## What you have to do
The lines from the one holding "Given: Tap the" to the final line of the listing below are to be duplicated exactly, with both ends included and pictures omitted.

## Task inputs
+---+

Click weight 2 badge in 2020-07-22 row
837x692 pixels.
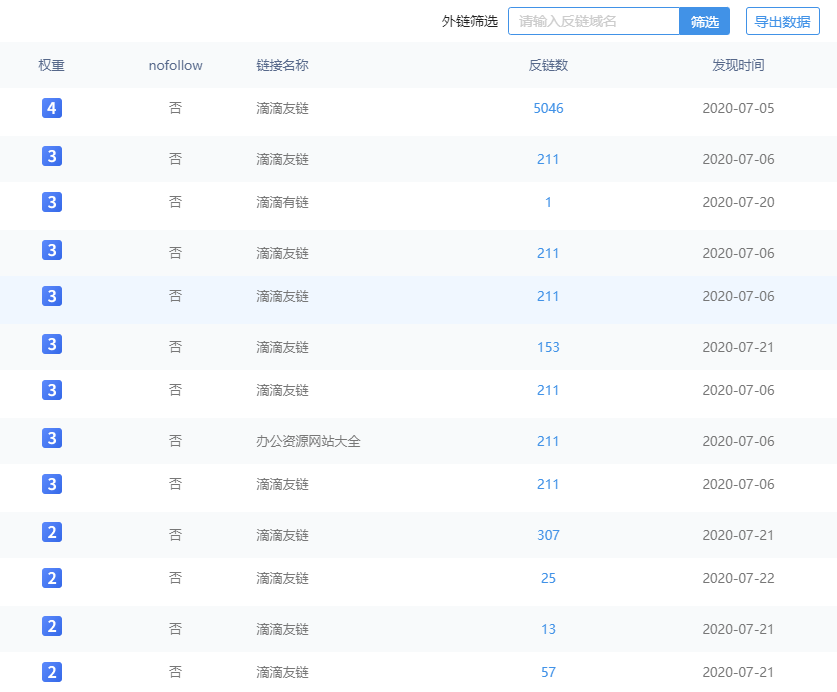click(52, 578)
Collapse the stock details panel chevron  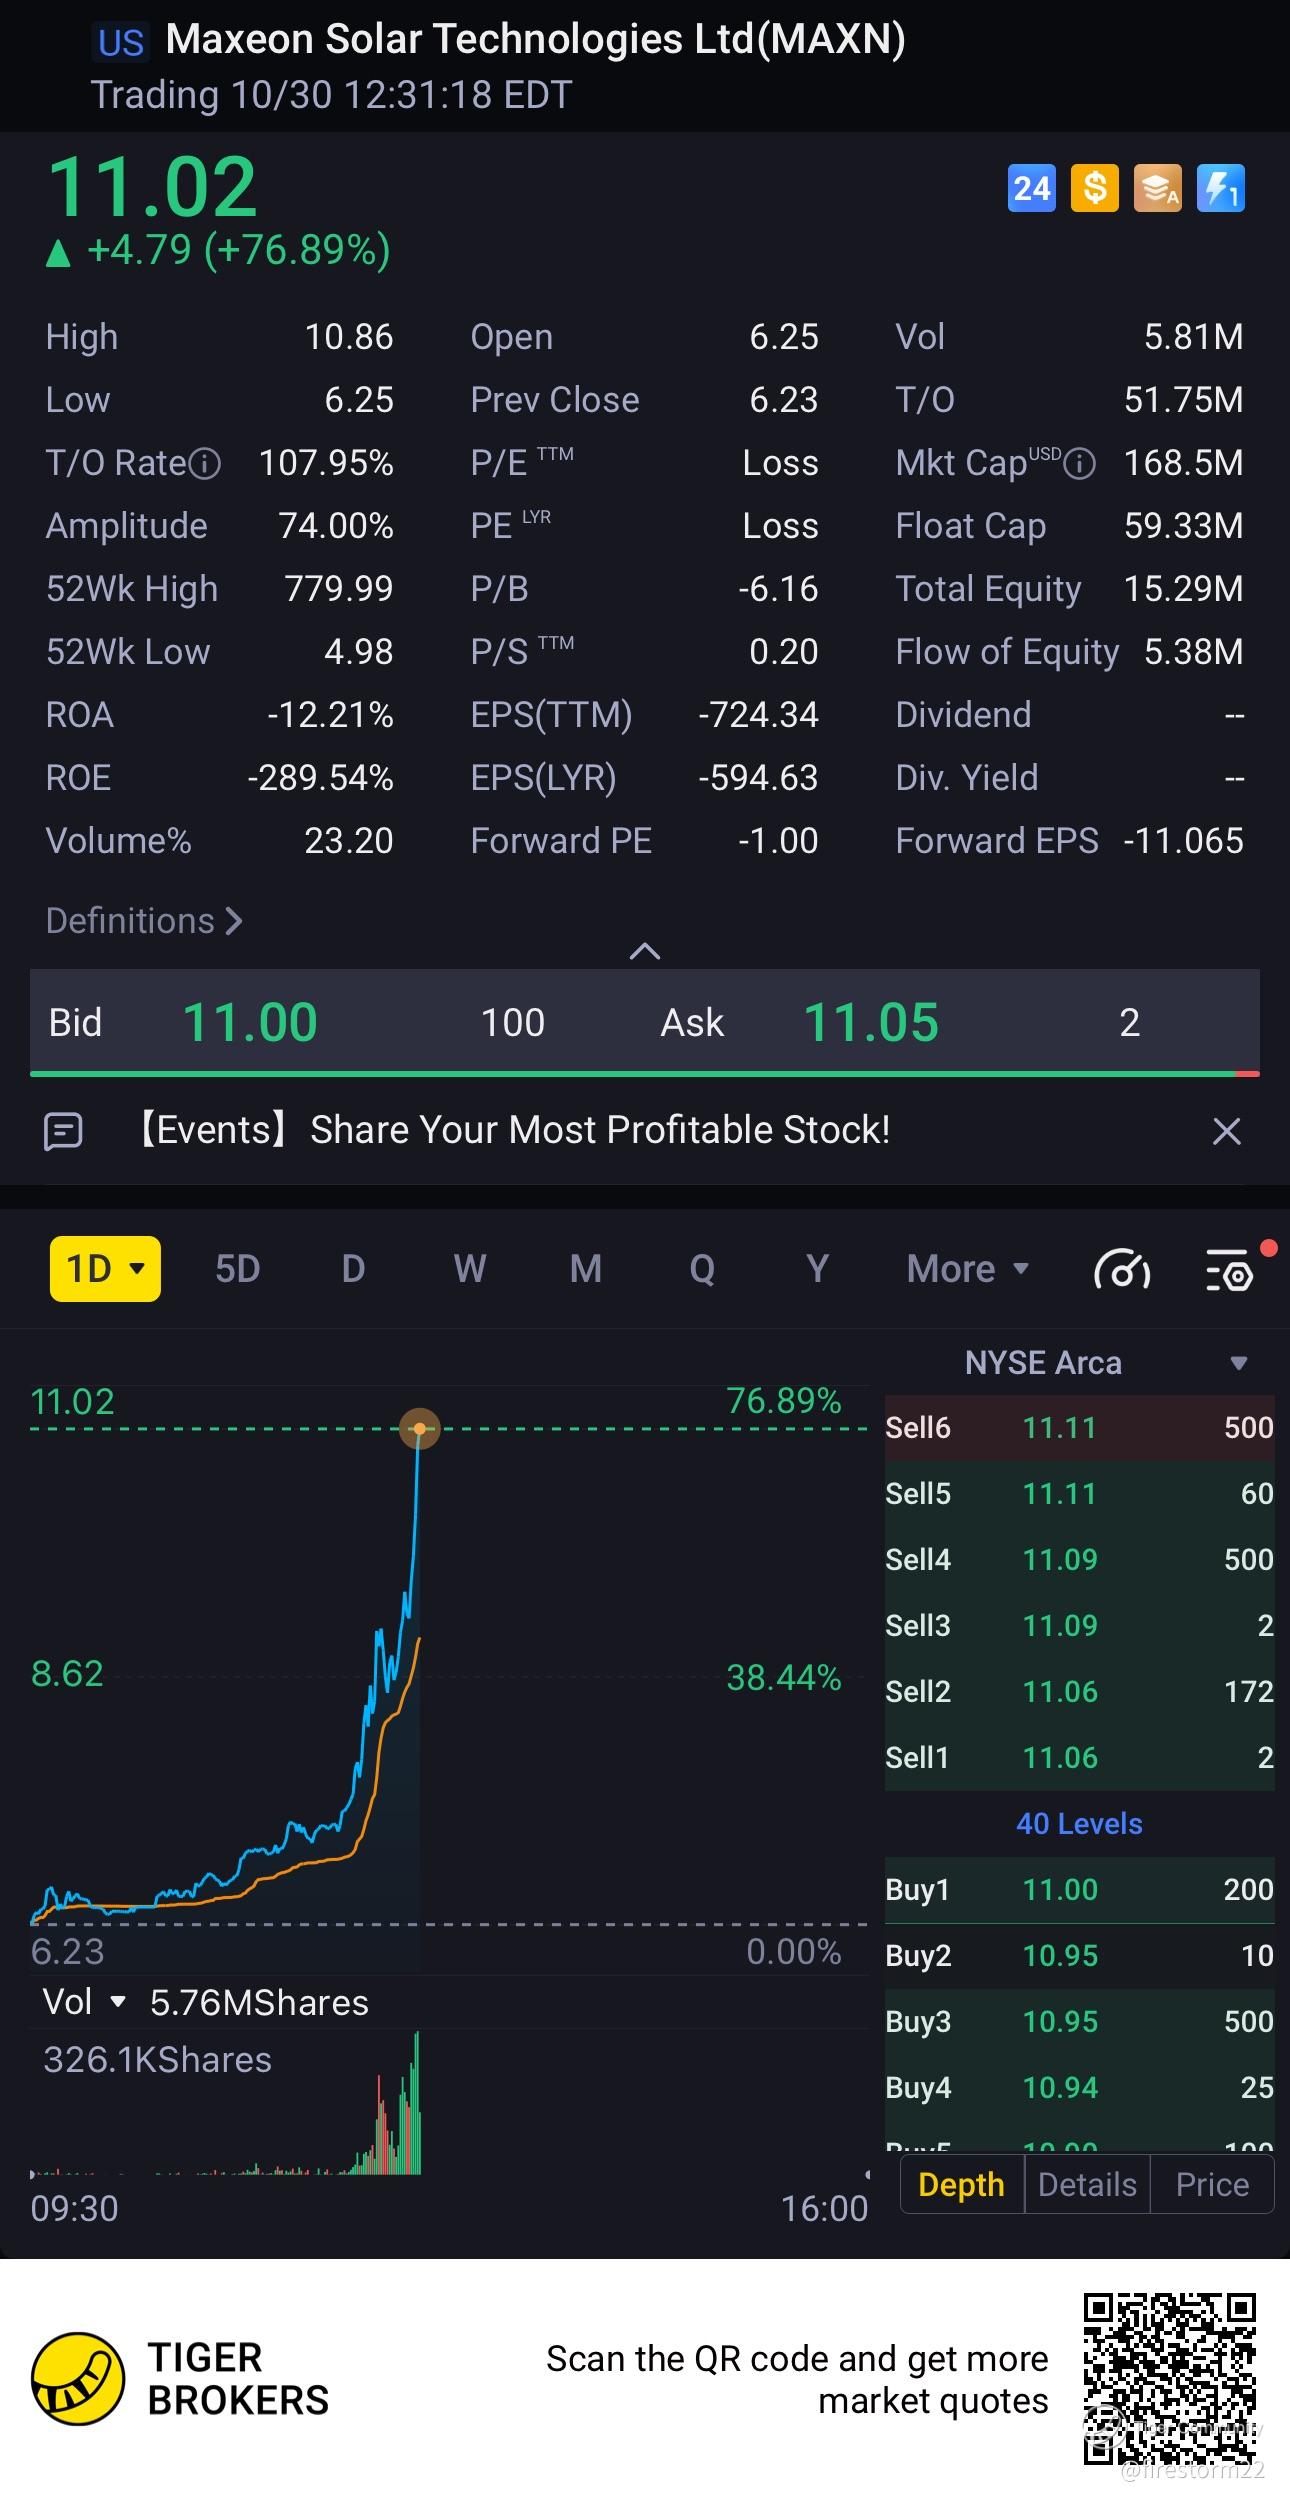point(645,951)
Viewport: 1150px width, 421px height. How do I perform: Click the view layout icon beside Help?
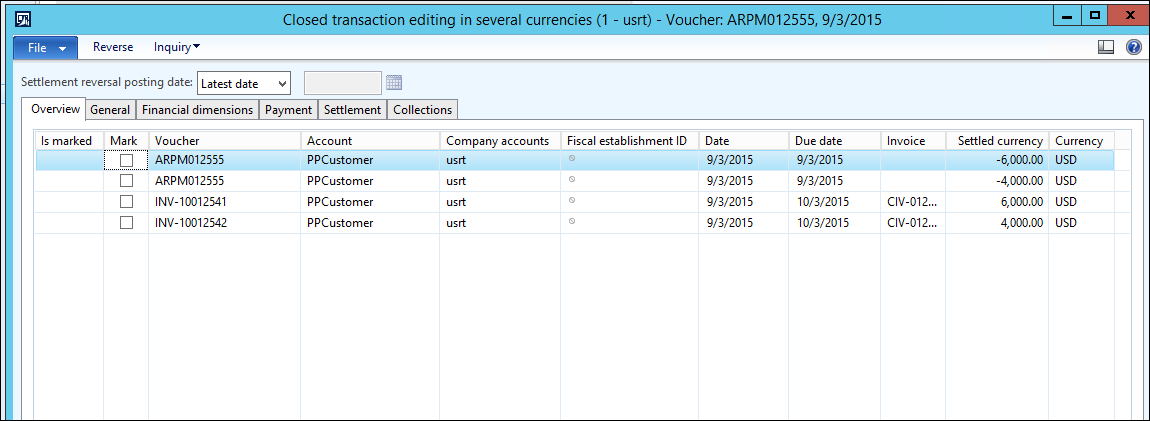tap(1106, 47)
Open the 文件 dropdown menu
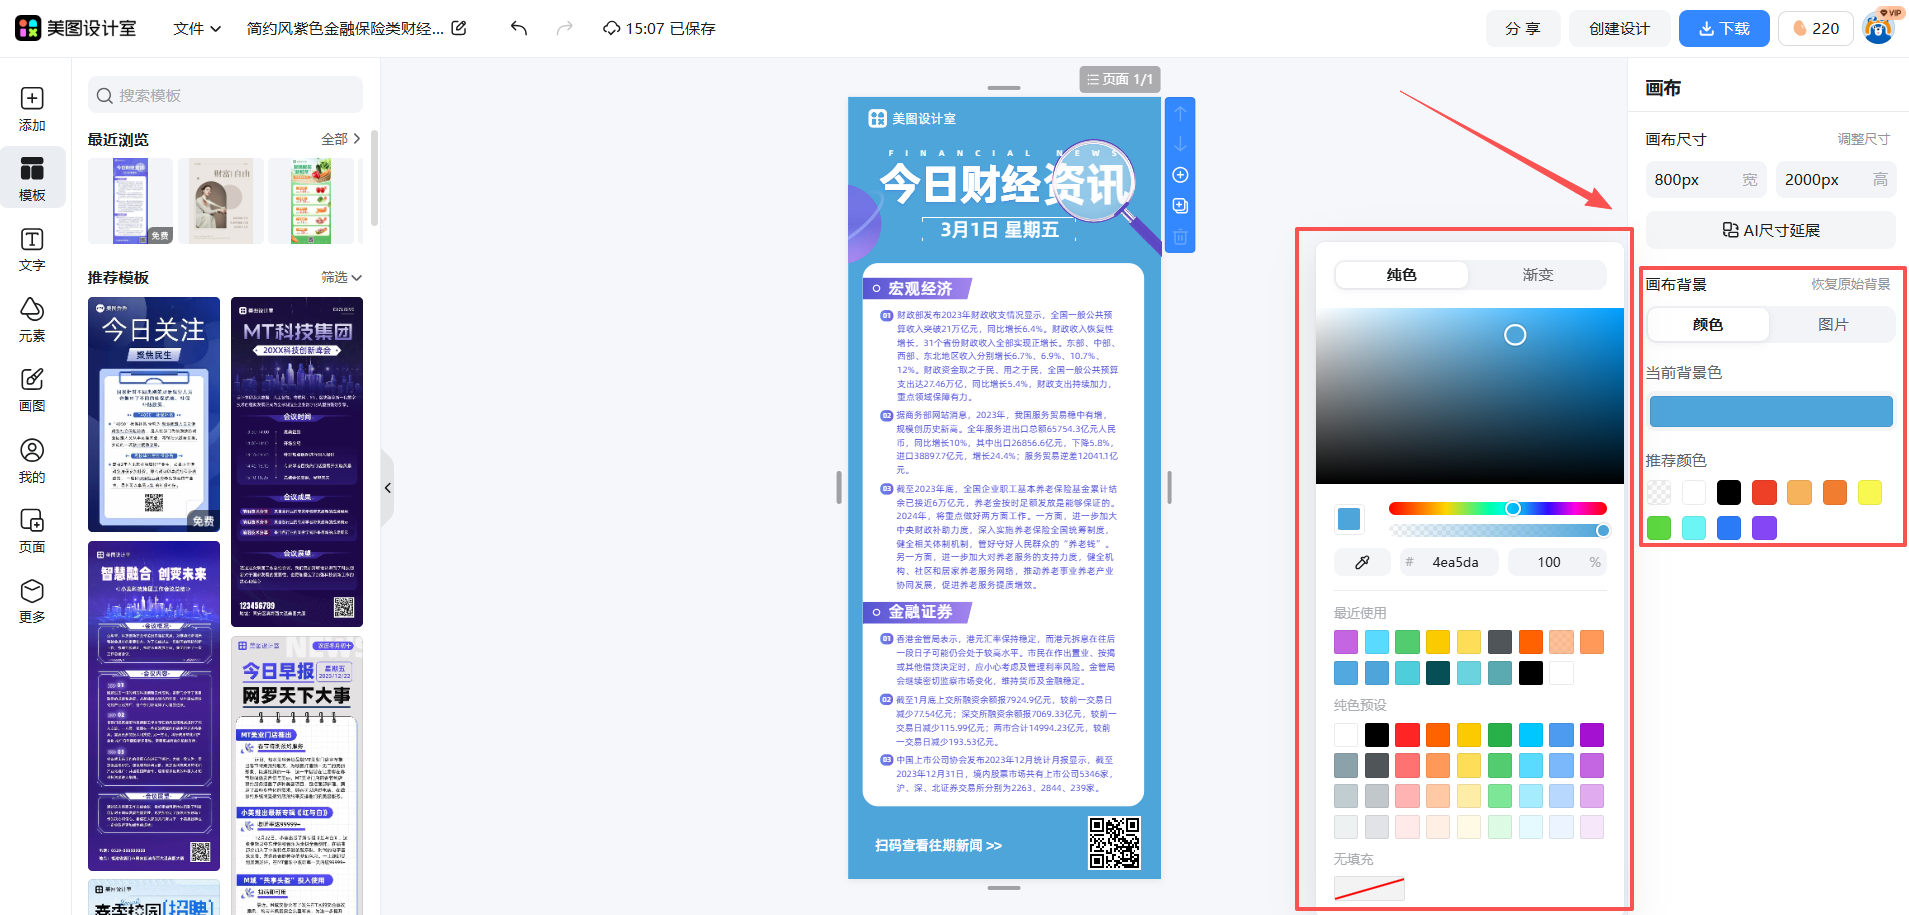Viewport: 1909px width, 915px height. [196, 28]
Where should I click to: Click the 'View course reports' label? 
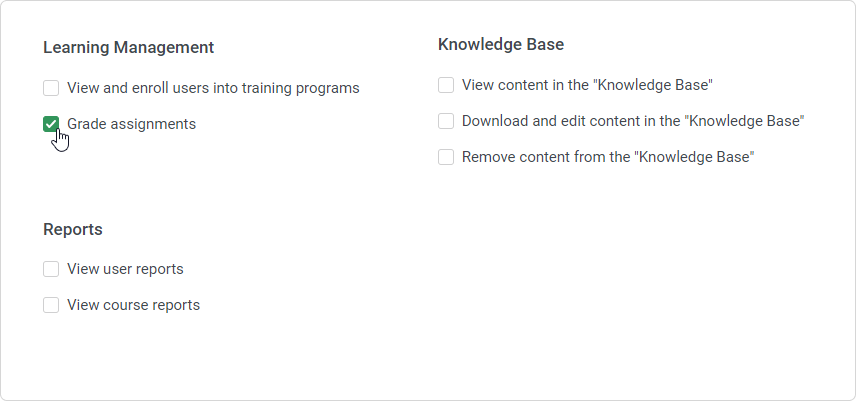pyautogui.click(x=133, y=305)
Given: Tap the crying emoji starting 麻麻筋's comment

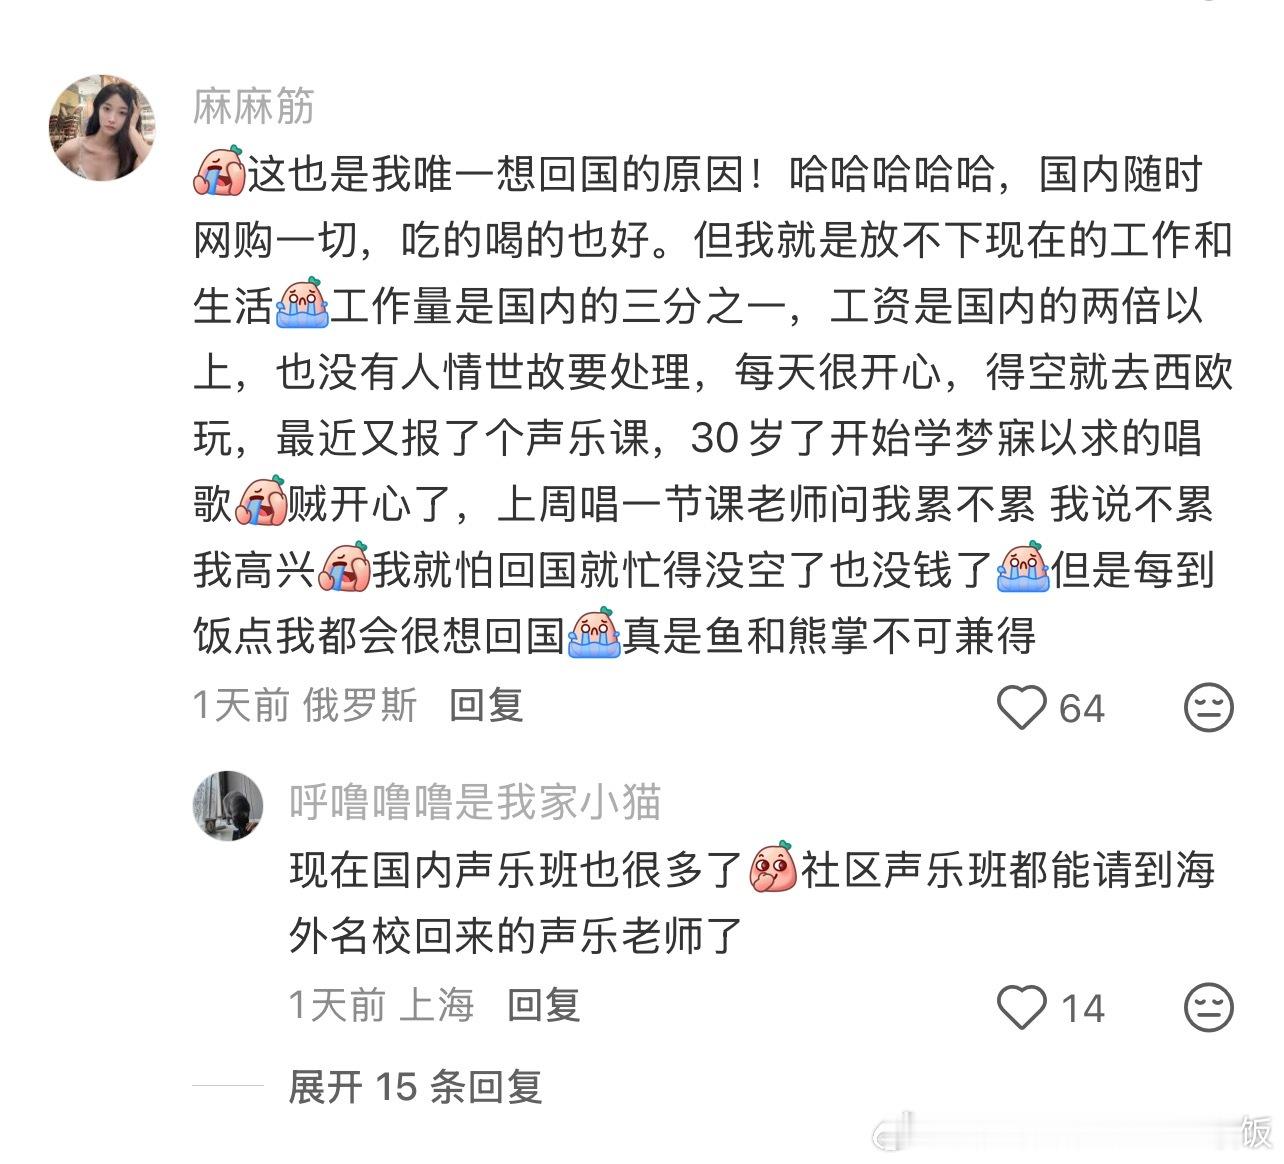Looking at the screenshot, I should tap(219, 172).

+---+

## Completed exercise
Given: Tap the crying emoji starting 麻麻筋's comment

Looking at the screenshot, I should tap(219, 172).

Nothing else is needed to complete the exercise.